- Extrait à lire:
-- -- --

Cannes 2022 : FRÈRE ET SŒUR / Critique

21-05-2022 - 00:30 - Par

Cannes 2022 : FRÈRE ET SŒUR / Critique

D’Arnaud Desplechin. Sélection officielle, en compétition.

 

Un frère et une sœur se haïssent à la folie. Un Desplechin à l’os, brut et radical, mené par deux comédiens en transe.

Il y a deux types de films chez Desplechin. Ceux comme JIMMY P, TROMPERIE ou ROUBAIX qui sont pour lui des terrains de jeux, des exercices de cinéma. Et puis il y a la famille Vuillard, celle d’un CONTE DE NOËL, de ROIS ET REINE, des FANTOMES D’ISMAËL, qui croise souvent la trajectoire du Paul Dédalus de COMMENT JE ME SUIS DISPUTÉ et TROIS SOUVENIRS DE MA JEUNESSE. Pas tout à fait une saga, pas vraiment des films différents mais, d’œuvre en œuvre, le ressassement des mêmes histoires, des mêmes drames, colères, unions et désunions qui semblent frapper cette famille de Roubaix. Desplechin a bâti son propre mythe et si LES FANTOMES D’ISMAËL traitait de l’oubli et du regret, FRÈRE ET SŒUR arpente lui le terrain heurté de la colère. Et ce dès la première scène, cryptique et terrible, qui nous plonge in medias res dans la douleur d’un deuil et dans la fureur. Louis (Melvil Poupaud) chasse Alice (Marion Cotillard), venue pleurer la mort de son neveu qu’elle n’a pas connu. La rage, les larmes, la sidération, la démesure. Tout est là.

-- -- --

- Consignes:
a: Répondez à ces questions sur la critique :
(i) Dans quelle section du festival le film est-il présenté ?
(ii) Quels comédiens jouent Louis et Alice ?
(iii) De quelle ville est la famille évoquée dans la critique ?
b: Recopiez le passage de la critique qui commence par "21-05-2022 - 00:30" et se termine par "comédiens en transe.", en remplaçant "comédiens" par "acteurs".
c: Comment se poursuit la critique de FRÈRE ET SŒUR ? Écrivez-en la suite à partir de l'endroit où elle s'arrête.
La liste présentée ensuite n'a aucun lien avec la critique.

- Données affichées:
-- -- --

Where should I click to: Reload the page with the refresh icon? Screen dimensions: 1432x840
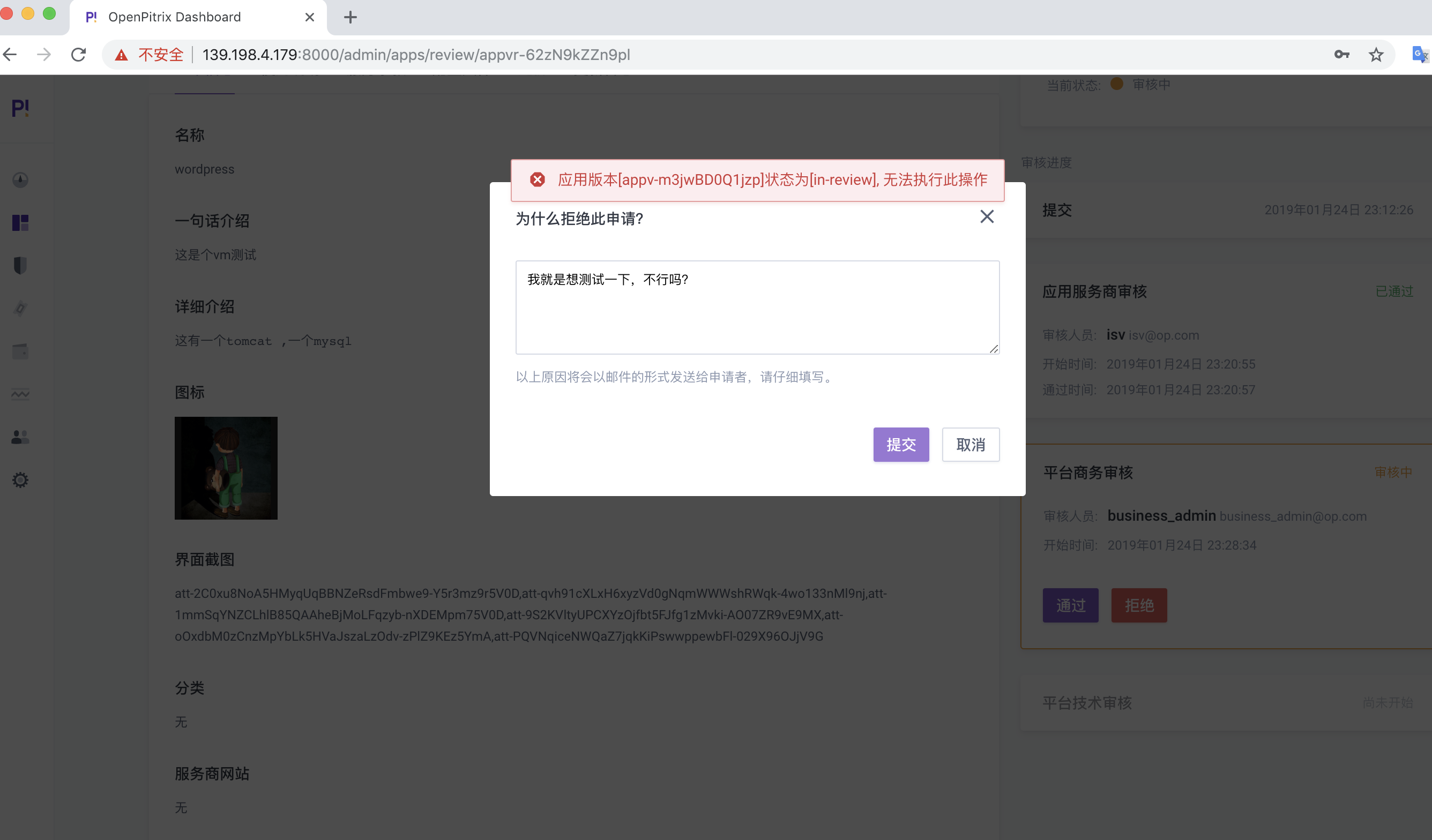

-- -- --

- Corrigé:
a:
(i) Sélection officielle, en compétition.
(ii) Melvil Poupaud joue Louis, Marion Cotillard joue Alice.
(iii) Roubaix.

b:
21-05-2022 - 00:30 - Par

Cannes 2022 : FRÈRE ET SŒUR / Critique

D’Arnaud Desplechin. Sélection officielle, en compétition.

 

Un frère et une sœur se haïssent à la folie. Un Desplechin à l’os, brut et radical, mené par deux acteurs en transe.

c:
D’ordinaire romanesque et ample, le cinéma de Desplechin s’assèche ici pour ne s’intéresser qu’à cette haine qui ronge et dévore le frère et la sœur. Une haine mythique, quasi mystique, qui transforme le film en une sorte de numéro de fauve où les deux personnages rôdent et tournent en rond dans leur cage en attendant de se jeter l’un sur l’autre. Il y a toujours eu cette dimension excessive dans le cinéma de Desplechin. Mais, en la débarrassant de la rondeur des récits dans le récit, le cinéaste arrive ici à l’os de son cinéma. FRÈRE ET SŒUR est mal aimable, parfois désagréable, dans sa façon de rester volontairement à la surface de ses personnages. Comme une façon d’exposer la colère, de ne pas chercher à la rendre compréhensible ou même digérable par le spectateur. Alice, la comédienne, qui manipule les émotions ; Louis, l’écrivain, qui tord le monde à son ego, ressassent leur haine jusqu’à l’absurde. Ils la mettent en scène, la contemplent, la racontent même comme un trésor. Se détester devient un lien plus fort que l’amour. Évidemment, Marion Cotillard, tragédienne de mélodrame, excelle et impressionne. Tout comme Melvil Poupaud, plus inattendu mais virtuose dans la démesure virile et l’autodestruction. Et la caméra de Desplechin leur est entièrement dévouée, jusqu’à l’abandon ultime, l’étrange apaisement final.

Se rejoue ici en version western aride quelque chose du duo Amalric/Devos de ROIS ET REINE. Mais là où d’ordinaire le cinéma de Desplechin dépliait la névrose comme un long roman intérieur, il fait de FRÈRE ET SŒUR un nœud, puissant et inextricable, qui laisse le sentiment d’un cinéaste qui a peut-être atteint ici le cœur noir de son cinéma. Une part d’ombre, qui planait dans les précédents, et qui ici prend toute la lumière. Les novices en Desplechin trouveront sûrement le film raide. Les amoureux de son cinéma, eux, auront l’impression de traverser le miroir et d’atteindre peut-être l’essence douloureuse d’une œuvre.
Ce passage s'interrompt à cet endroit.